On a point of order, if the Taoiseach wrote down the questions in the order they were asked, he would have noticed that I asked my questions before Deputy Boyd Barrett asked his. The Taoiseach did not answer my questions but he answered some of those asked by Deputy Boyd Barrett.

Deputy Doherty's question on insurance was next on my list, followed by social housing and climate change. If I am given more time, I am happy to address those questions.

I will afford the Taoiseach a brief opportunity to address them.

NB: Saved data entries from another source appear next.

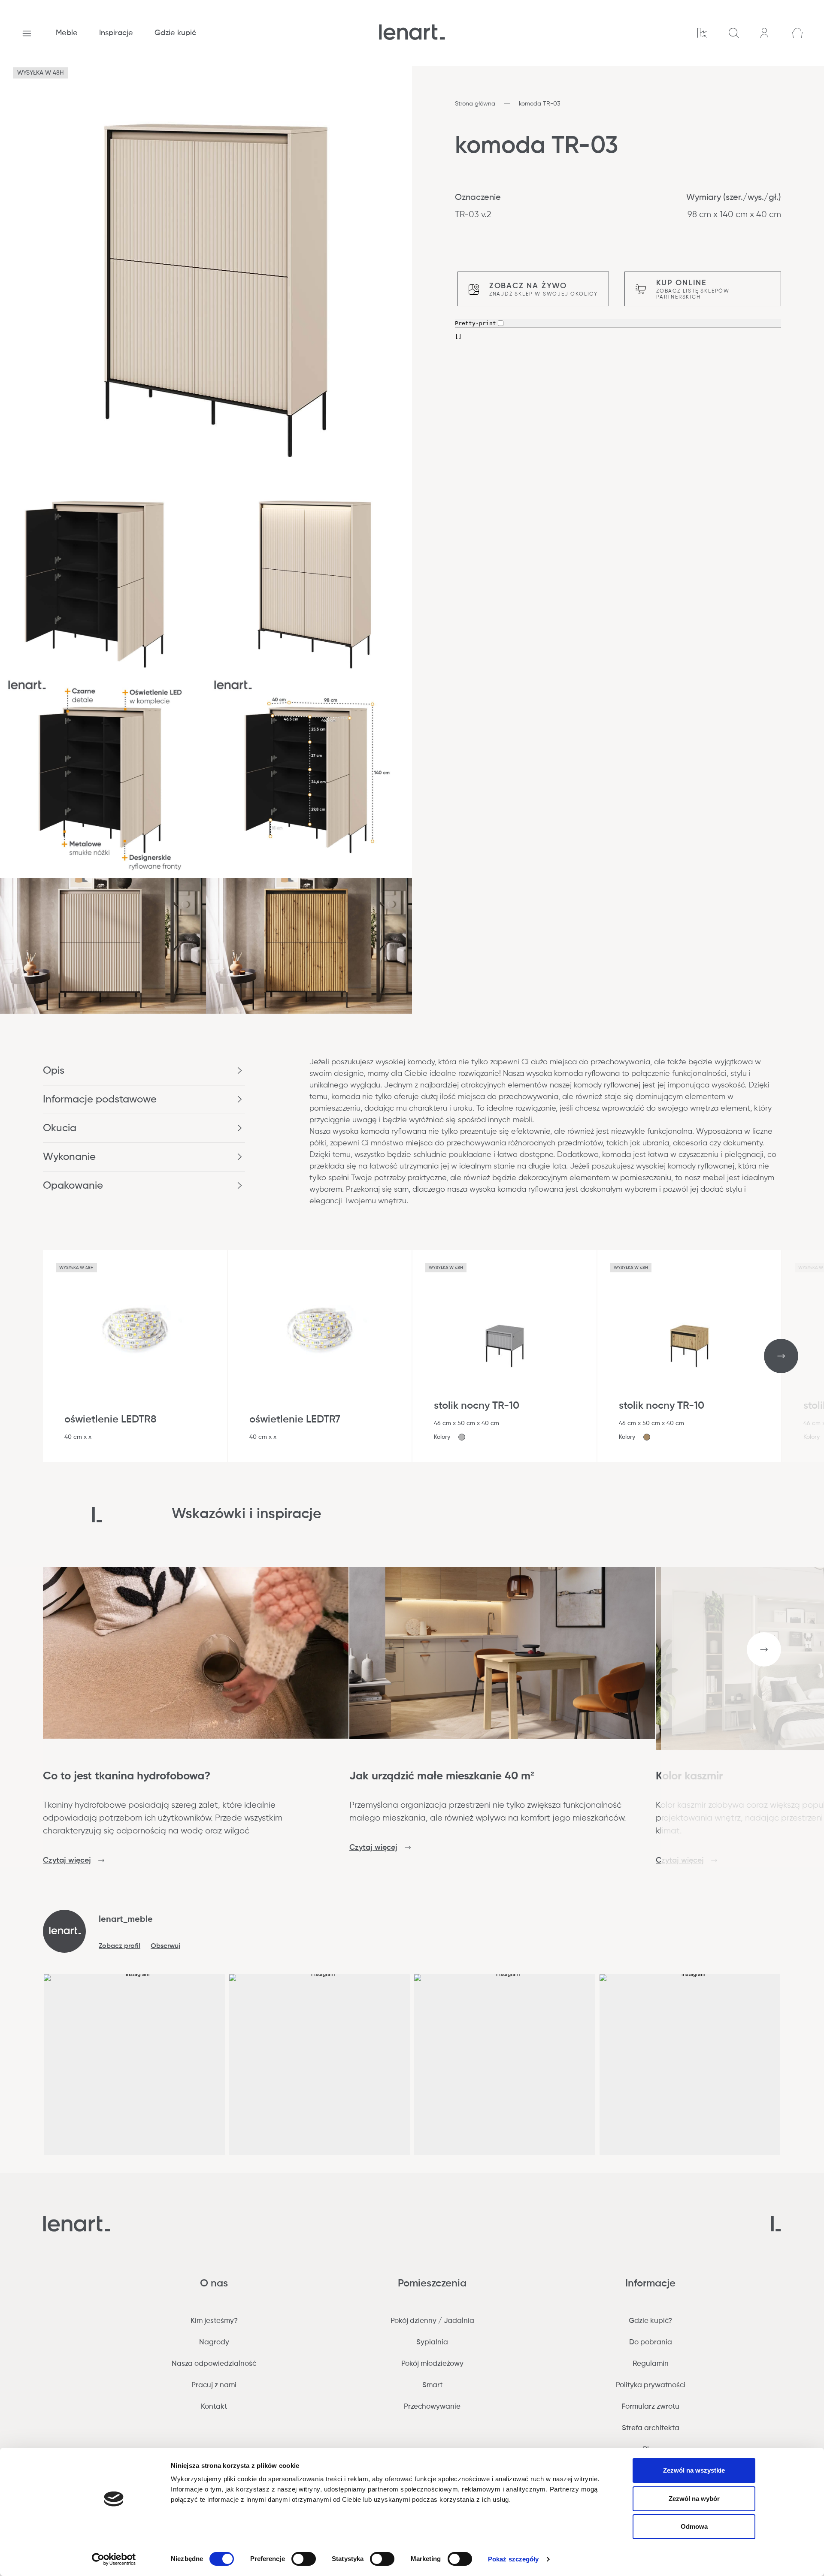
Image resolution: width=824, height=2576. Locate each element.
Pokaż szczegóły (513, 2559)
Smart (432, 2385)
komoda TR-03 (539, 104)
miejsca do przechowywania (456, 1143)
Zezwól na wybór (694, 2498)
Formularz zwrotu (650, 2406)
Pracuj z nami (213, 2385)
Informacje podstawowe (100, 1099)
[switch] (303, 2559)
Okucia (59, 1128)
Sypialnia (432, 2342)
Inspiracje (116, 33)
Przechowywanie (432, 2406)
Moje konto (765, 32)
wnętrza (704, 1108)
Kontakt (214, 2406)
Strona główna (475, 104)
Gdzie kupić (175, 33)
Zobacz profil (119, 1946)
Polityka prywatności (650, 2385)
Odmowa (694, 2526)
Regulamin (651, 2364)
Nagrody (214, 2342)
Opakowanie (73, 1186)
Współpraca (702, 33)
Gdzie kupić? (650, 2321)
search (734, 33)
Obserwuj (165, 1946)
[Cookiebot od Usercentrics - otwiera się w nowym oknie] (113, 2559)
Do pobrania (650, 2342)
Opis (53, 1071)
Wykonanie (69, 1157)
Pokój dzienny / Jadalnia (432, 2321)
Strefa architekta (650, 2428)
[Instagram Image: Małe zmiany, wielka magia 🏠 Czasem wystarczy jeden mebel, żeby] (504, 2064)
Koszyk (797, 33)
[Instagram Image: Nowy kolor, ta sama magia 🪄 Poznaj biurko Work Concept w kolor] (319, 2064)
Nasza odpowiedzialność (214, 2364)
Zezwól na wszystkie (694, 2470)
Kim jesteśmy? (214, 2321)
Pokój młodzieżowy (432, 2364)
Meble (67, 33)
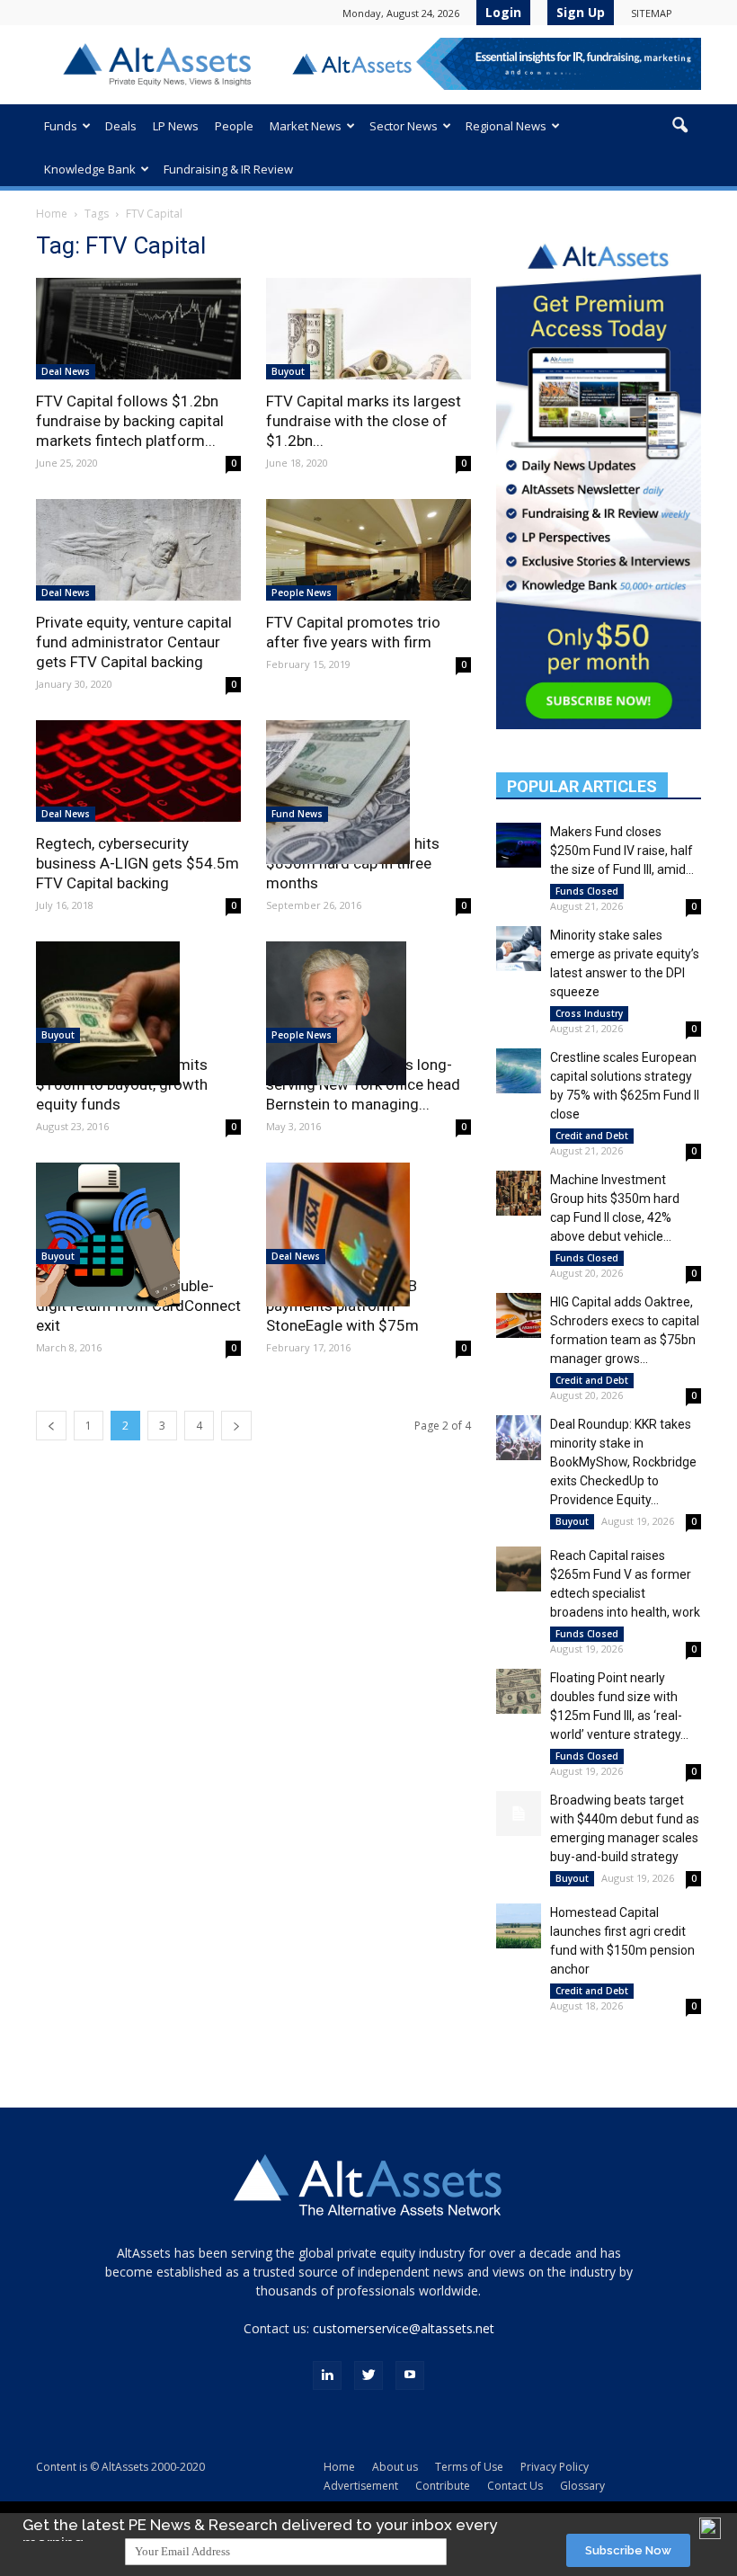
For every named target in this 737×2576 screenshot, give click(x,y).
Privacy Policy (554, 2466)
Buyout (288, 371)
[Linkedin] (327, 2375)
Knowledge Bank (90, 169)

I will answer them as quickly as I can. On insurance, the Minister of State, Deputy D'Arcy, is heading up several actions to reduce the cost of insurance. Motor insurance costs have fallen from their peak in mid-2016 and health insurance costs have stabilised. Public liability insurance is now the major focus of the Minister of State. In particular, he is facilitating work on a more realistic book of quantum in line with other countries. We expect that will have a knock-on effect in terms of reduced premiums. There will also be far more data gathering regarding settlements to see if they are out of line and more action on fraud, which is an issue of particular concern.

On climate change, the Government's efforts focus on three main areas: investment, the carbon charge and regulation. Investment as detailed under Project Ireland 2040 will get us approximately one third of the way to meeting our climate change targets for 2030. It will comprise investment in renewable energy, public transport, home insulation and all those things we need to do. Regulation relates to decisions such as the ending of the burning of coal at Moneypoint by 2025, taking peat off the grid and banning the sale of new diesel and petrol cars from 2030. The third area is the carbon charge. We are currently working on that model. All three strands are necessary. Nobody honestly believes one can meet one's targets unless one is willing to do all three. I hope that Deputy Boyd Barrett informed the people who gave him the Valentine's card of the extent to which he objects to a carbon charge and why it would not be possible to meet those targets without a carbon charge that drives changes in the behaviour of people and businesses.

The Government did not bring in a carbon charge. Fine Gael backbenchers ensured it did not.